A lesser known stimulant is Turmeric. A native of South Asia, Turmeric has been used for thousands of years as an herb in cooking and as medicine. The yellow powder is an ingredient in many curries. Current research indicates that Turmeric has a strong antioxidant property that makes it an herb that may prevent and assist disease and aging issues. It belongs to the ginger family and the powder and essential oil is obtained from the thick rhizome (root). In traditional Chinese and Indian medicine, Turmeric is used to treat flatulence, colic, abdominal pain, liver disorder, menstrual issues, hemorrhage, bruises, sores, and toothache as well as chest and shoulder pain. Because of its analgesic, anti-arthritis, anti-inflammatory, choleric, digestive, and rubefacient properties, aromatherapists use Turmeric for arthritis, rheumatism, digestive problems, and liver congestion.

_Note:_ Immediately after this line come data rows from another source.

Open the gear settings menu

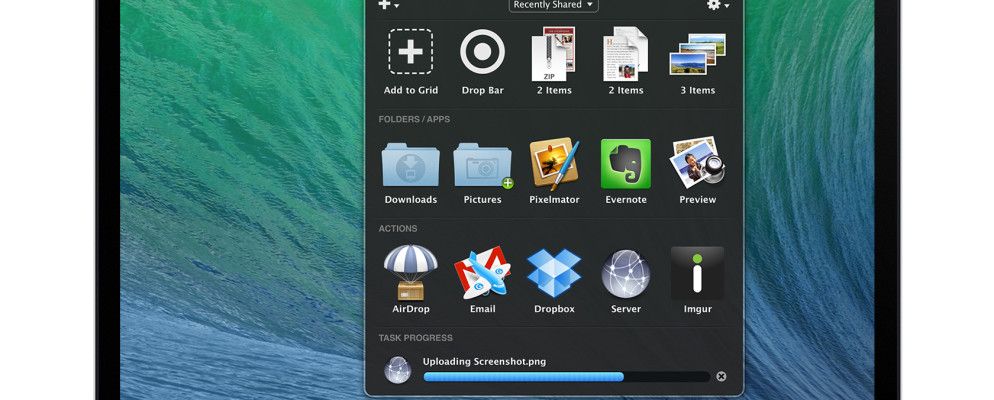click(716, 5)
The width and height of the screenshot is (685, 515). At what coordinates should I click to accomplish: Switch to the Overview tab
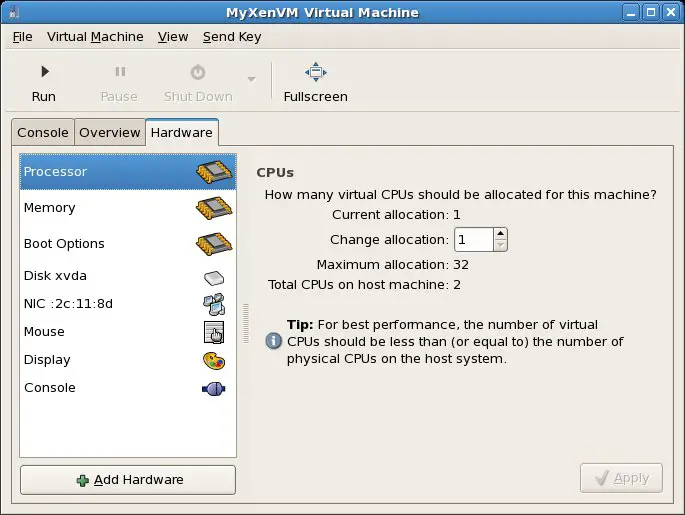tap(110, 132)
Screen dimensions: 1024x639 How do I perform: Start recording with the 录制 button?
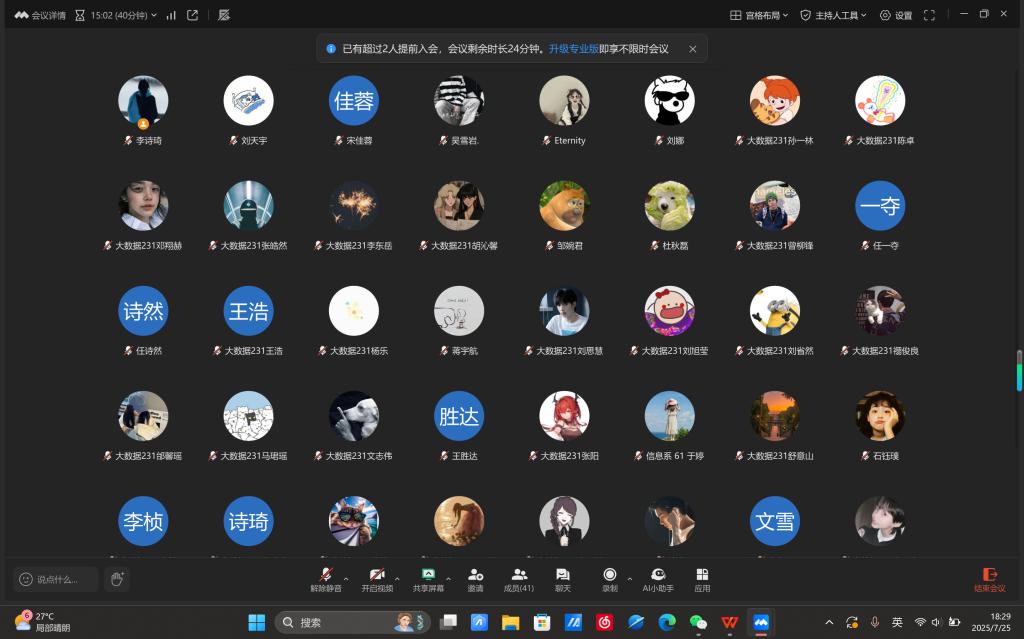609,578
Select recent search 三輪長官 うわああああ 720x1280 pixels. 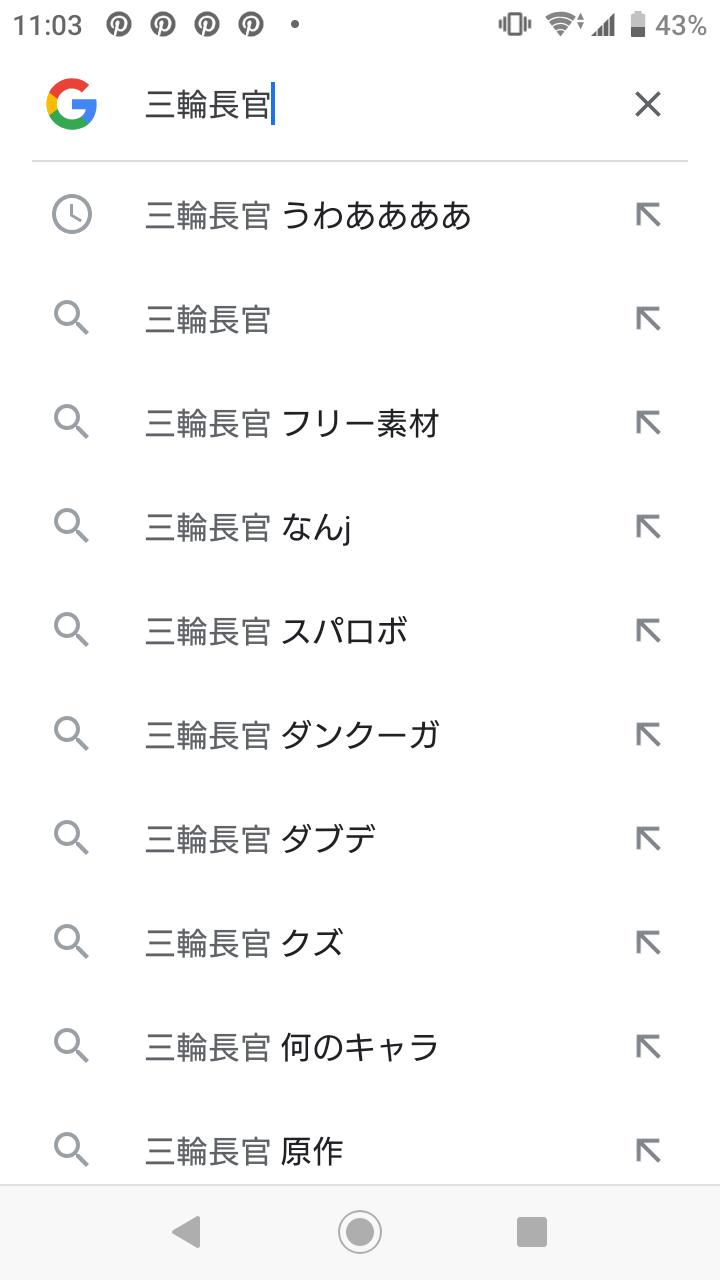click(308, 216)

Research has shown that Turmeric can stop the proliferation of laboratory strains of melanoma. (Read Farida Irani 2008 article “Turmeric” in Aromatherapy Journal, the National Association for Holistic Aromatherapy (NAHA) e-Journal.) Turmeric is said to be non-toxic, non-irritant, and non-sensitizing.
Anti-inflammatory Essential Oils
German Chamomile (Matricaria recutita), Roman Chamomile (Anthemis nobilis), Helichrysum (Helichrysum italicum), also known as Everlasting, Turmeric (Curcuma longa), and Yarrow (Achillea millefolium) bring down swelling and are appropriate choices for osteo and rheumatoid arthritis, strains and sprains where inflammation is present. Both German Chamomile and Yarrow are deep blue.
Diluted into 1 oz carrier oil, based only on analgesic and anti-inflammatory physiological properties a treatment blend for inflamed, painful joints or strained muscles and back pain might include the following:
Inflamed, Painful Joints
Chamomile 1 drop
Marjoram 5 drops
Rosemary 3 drops
Turmeric 1 drop
Strained Muscles and Back Pain
Lavender 6 drops
Eucalyptus 1 drop
Peppermint 2 drops
Helichrysum 1 drop
These blends contain both sedative and stimulant essences, but a greater number of drops of sedative oils create an overall relaxing effect.
This information is not intended to diagnose or take the place of professional healthcare. Please consult your health care practitioner if you are pregnant or have been diagnosed with any serious healthcare problems. Keep all aromatherapy products out of reach of children. Do not get near eyes. If essential oils get in the eyes, flush with water and seek proper healthcare advice. Before using essential oils and aromatherapy products please consult with a professional aromatherapist.